Goal
Give the entries below as a Markdown table with the columns No. and Line, one numbered row per line. Skip blank lines and leave the pictures out.

Input

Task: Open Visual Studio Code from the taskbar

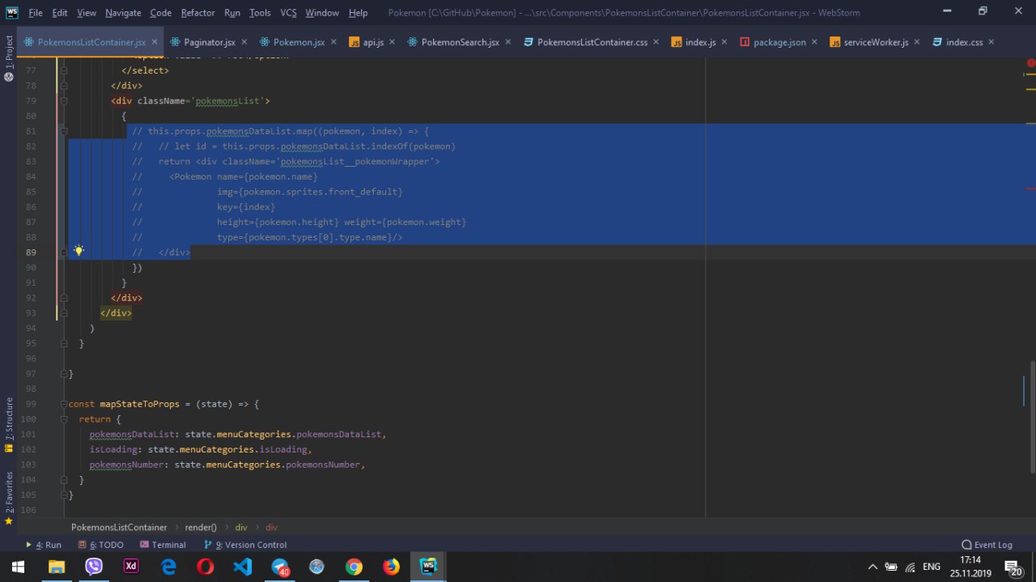Action: 243,567
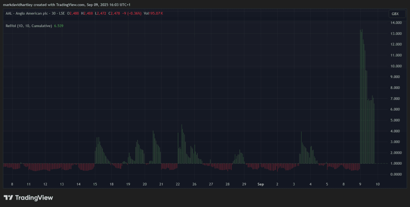The image size is (410, 207).
Task: Select the 14.000 price scale label
Action: pyautogui.click(x=396, y=23)
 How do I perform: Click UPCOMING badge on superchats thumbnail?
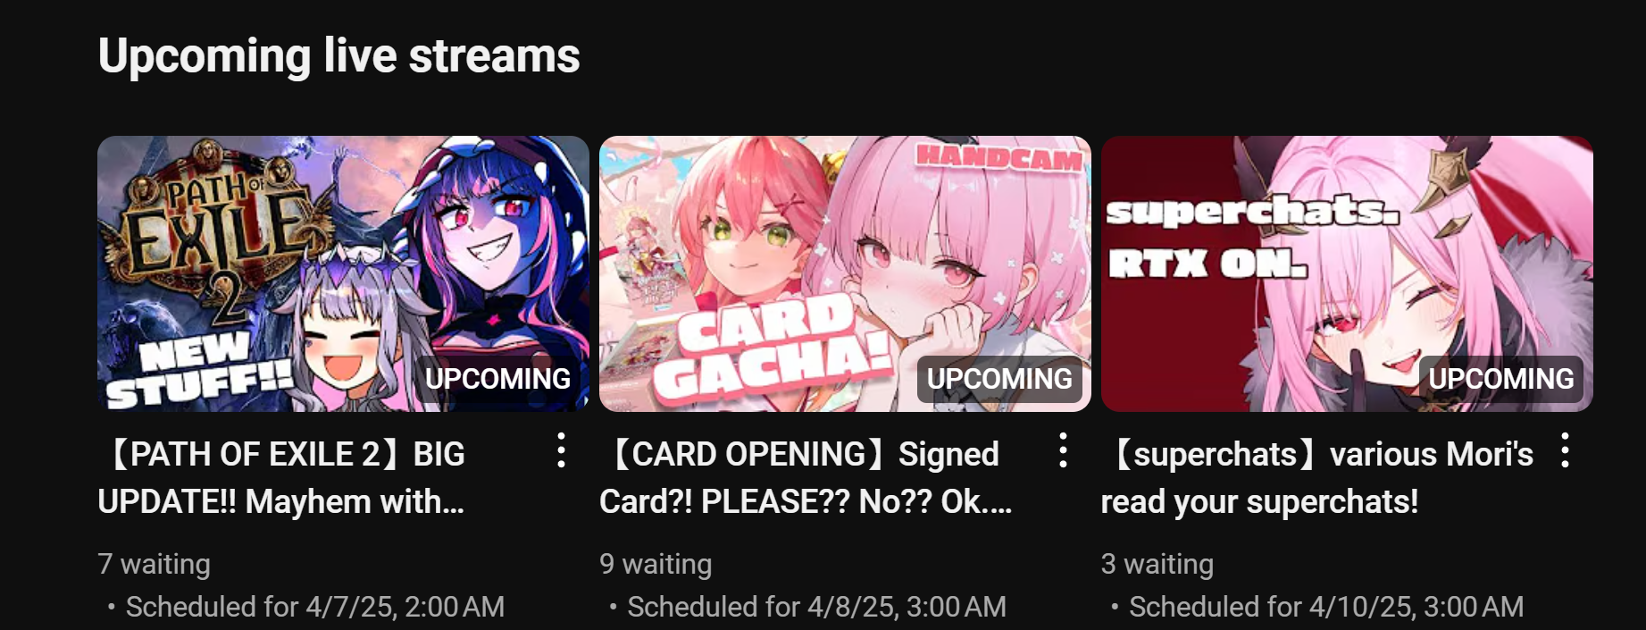[x=1501, y=379]
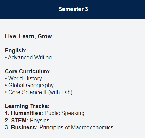Screen dimensions: 145x138
Task: Click the dark blue header banner
Action: click(x=73, y=9)
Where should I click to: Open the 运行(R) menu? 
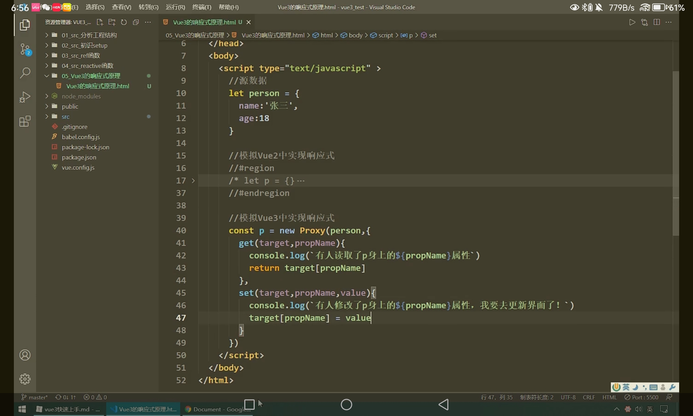click(x=175, y=7)
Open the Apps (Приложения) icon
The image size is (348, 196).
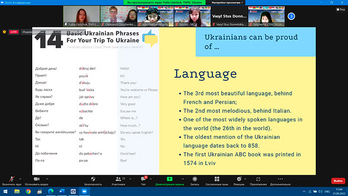(x=258, y=179)
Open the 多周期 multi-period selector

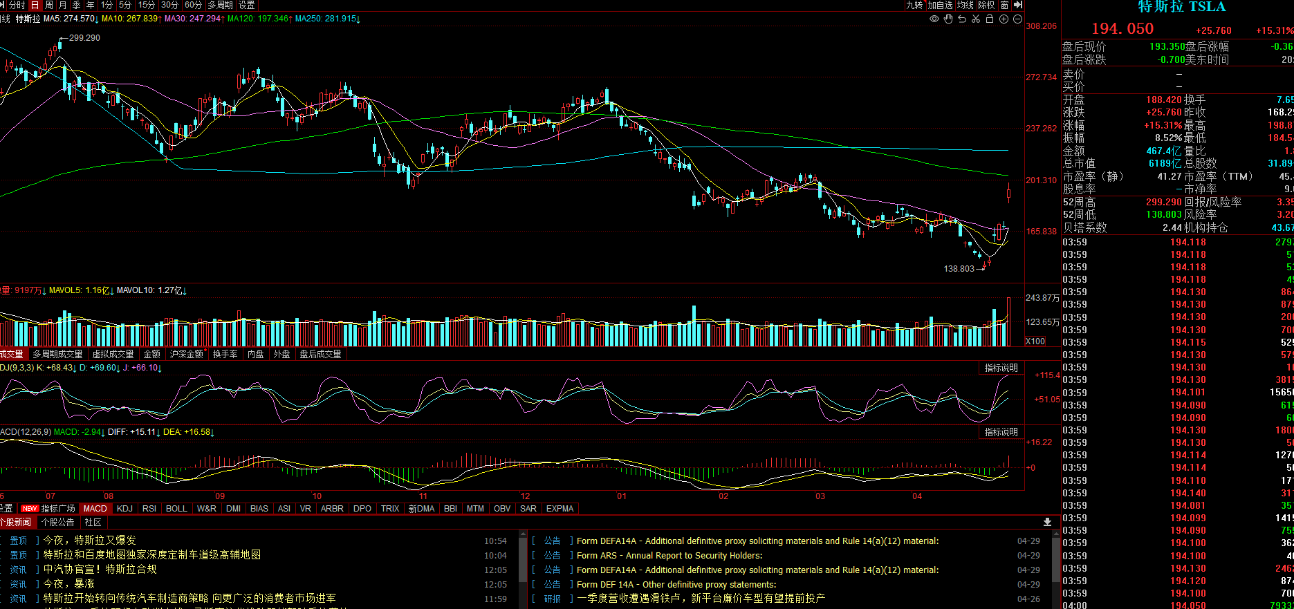[x=220, y=5]
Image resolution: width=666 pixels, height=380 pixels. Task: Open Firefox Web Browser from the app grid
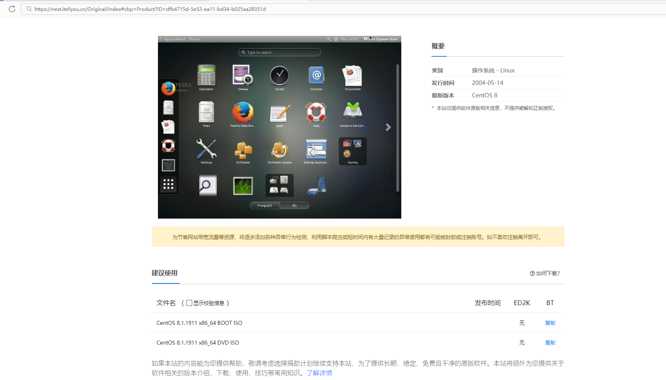point(243,114)
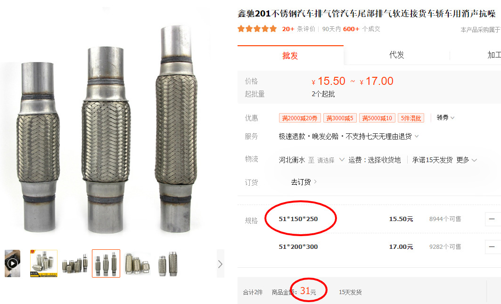Decrease quantity for 51*200*300 spec

point(492,247)
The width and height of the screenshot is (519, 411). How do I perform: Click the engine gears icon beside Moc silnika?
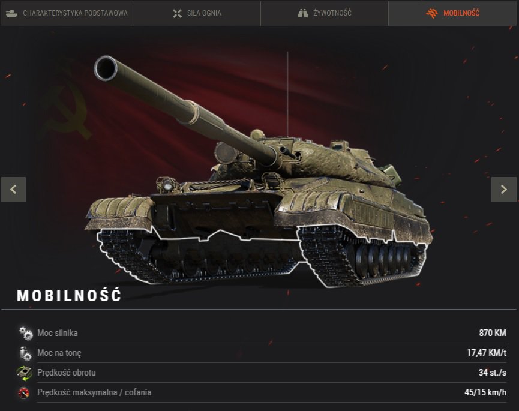[x=25, y=333]
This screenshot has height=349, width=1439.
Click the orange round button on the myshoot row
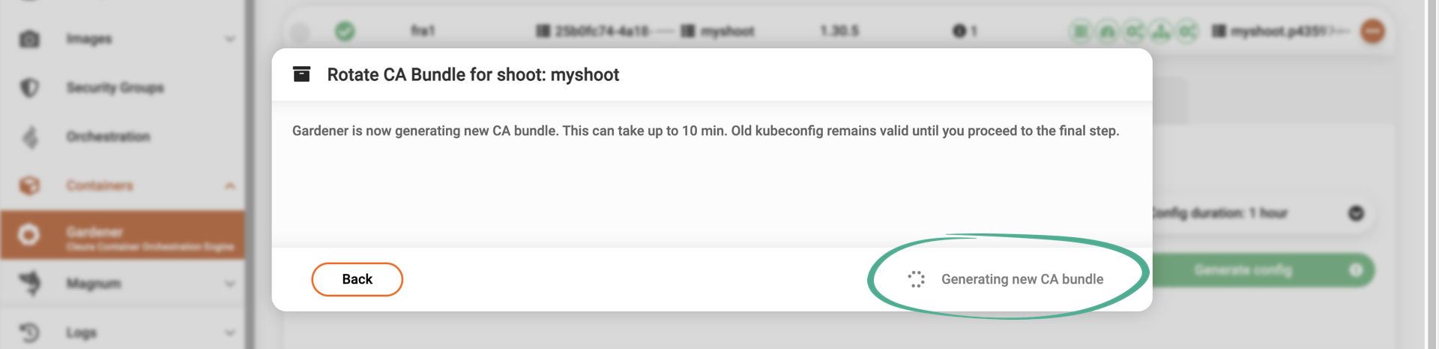[x=1372, y=31]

Reply
| No. | Line |
|---|---|
| 1 | Task: Open Visual Studio Code from the taskbar |
| 2 | Action: 243,567 |
| 3 | The image size is (410, 207). |
| 4 | Task: Select the 14.000 price scale label |
| 5 | Action: pyautogui.click(x=396, y=23) |
| 6 |  How do I perform: Click UPCOMING badge on superchats thumbnail? |
| 7 | [x=1501, y=379] |
| 8 | Screen dimensions: 145x138 |
| 9 | Task: Click the dark blue header banner |
| 10 | Action: click(x=73, y=9) |
| 11 | Where should I click to: Open the 运行(R) menu?  |
| 12 | click(x=175, y=7) |
| 13 | Open the Apps (Приложения) icon |
| 14 | The image size is (348, 196). |
| 15 | (x=258, y=179) |
| 16 | Open the 多周期 multi-period selector |
| 17 | [x=220, y=5] |
| 18 | Image resolution: width=666 pixels, height=380 pixels. Task: Open Firefox Web Browser from the app grid |
| 19 | point(243,114) |
| 20 | Decrease quantity for 51*200*300 spec |
| 21 | point(492,247) |
| 22 | The width and height of the screenshot is (519, 411). How do I perform: Click the engine gears icon beside Moc silnika? |
| 23 | [x=25, y=333] |
| 24 | This screenshot has height=349, width=1439. |
| 25 | Click the orange round button on the myshoot row |
| 26 | [x=1372, y=31] |